> Extract to read
## Start

Saturday, February 25, 2017

Apache Kafka: Multiple ways for Consume or Read messages from Kafka Topic

In our previous post, we are using Apache Avro for producing messages to the kafka queue or send message to the queue. In this post, we are going to create Kafka consumers for consuming the messages from Kafka queue with avro format. Like in previous post, there are multiple ways for producing the messages, same as with consumer, there are multiple ways for consuming messages from kafka topics.

As per previous post, with avro, we are using confluent registry for managing message schema. Before deserializing message kafka consumer read the schema from registry server and deserialize schema with type safety. If we want to check our schema is schema server, we can hit following end point using any rest tool.


  • http://localhost:8081/subjects (List of all save schema)
  • http://localhost:8081/subjects/<schema-name>/versions/1 (For detail structure of schema)

I: Simple Consumer

Like simple producer, we have simple Consumer for consuming messages produced by simple consumer. The best practices are, we need to follow same way for Producing/Consuming messages from topic. 

public class SimpleConsumer {

    private static Properties kafkaProps = new Properties();

    static {
        kafkaProps.put("bootstrap.servers", "localhost:9092");
        kafkaProps.put(ConsumerConfig.KEY_DESERIALIZER_CLASS_CONFIG, StringDeserializer.class);
        kafkaProps.put(ConsumerConfig.VALUE_DESERIALIZER_CLASS_CONFIG, StringDeserializer.class);
        kafkaProps.put(ConsumerConfig.GROUP_ID_CONFIG, "CustomerCountryGroup");

    }

    private static void infinitePollLoop() {
        try(KafkaConsumer kafkaConsumer = new KafkaConsumer<>(kafkaProps)){
            kafkaConsumer.subscribe(Arrays.asList("CustomerCountry"));
            while(true) {
                ConsumerRecords records = kafkaConsumer.poll(100);
                records.forEach(record -> {
                    System.out.printf("Topic: %s, Partition: %s, Offset: %s, Key: %s, Value: %s",
                            record.topic(), record.partition(), record.offset(), 
record.key(), record.value());
                    System.out.println();

                });
            }
        }
    }

    public static void main(String[] args) {
        infinitePollLoop();
    }
}

II: Apache Avro DeSerialization Generic Format: 

Like Generic format producer, we have same Generic format consumer as well. In consumer, the same thing we need like avro schema or generated POJO class, by any built tools generator or plugin.

## End

> Data section
## Start

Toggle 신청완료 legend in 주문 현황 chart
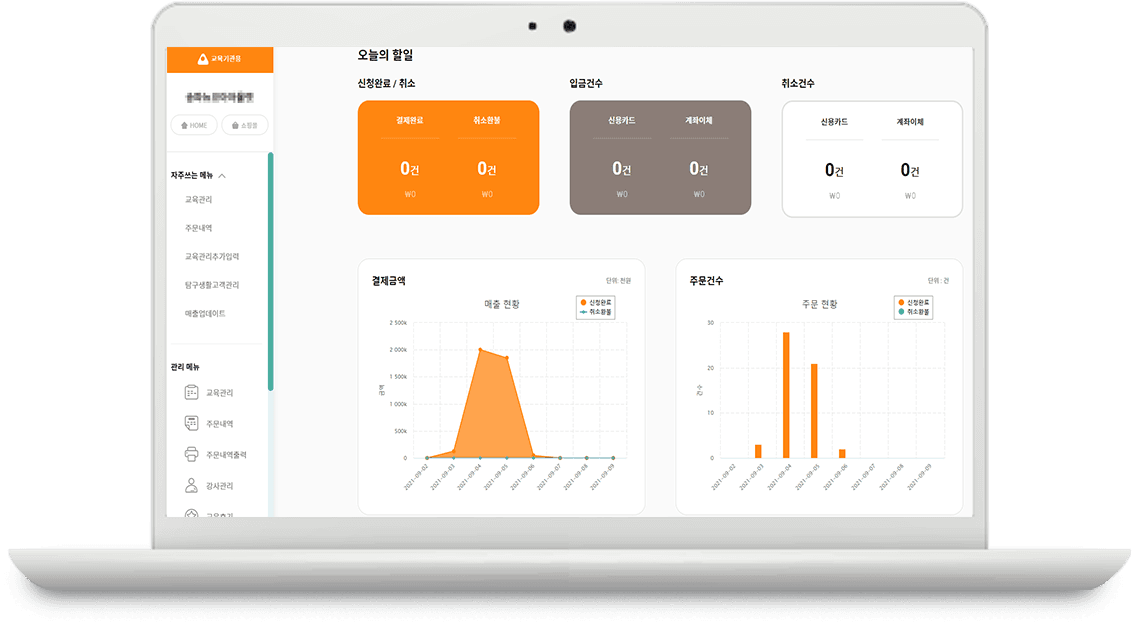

## End

> Goals
1) Copy the part of the Kafka consumer post starting with "Like simple producer, we" and going on through "Producing/Consuming messages from topic.", swapping "best practices" for "recommended practices".
2) Answer these from the Kafka consumer post.
(a) Which port do the schema registry endpoints use?
(b) What group ID does the simple consumer set?
(c) Which topic does the simple consumer subscribe to?
Rely on the Kafka consumer post alone.

> Expected outputs
1)
Like simple producer, we have simple Consumer for consuming messages produced by simple consumer. The recommended practices are, we need to follow same way for Producing/Consuming messages from topic.

2)
(a) 8081
(b) CustomerCountryGroup
(c) CustomerCountry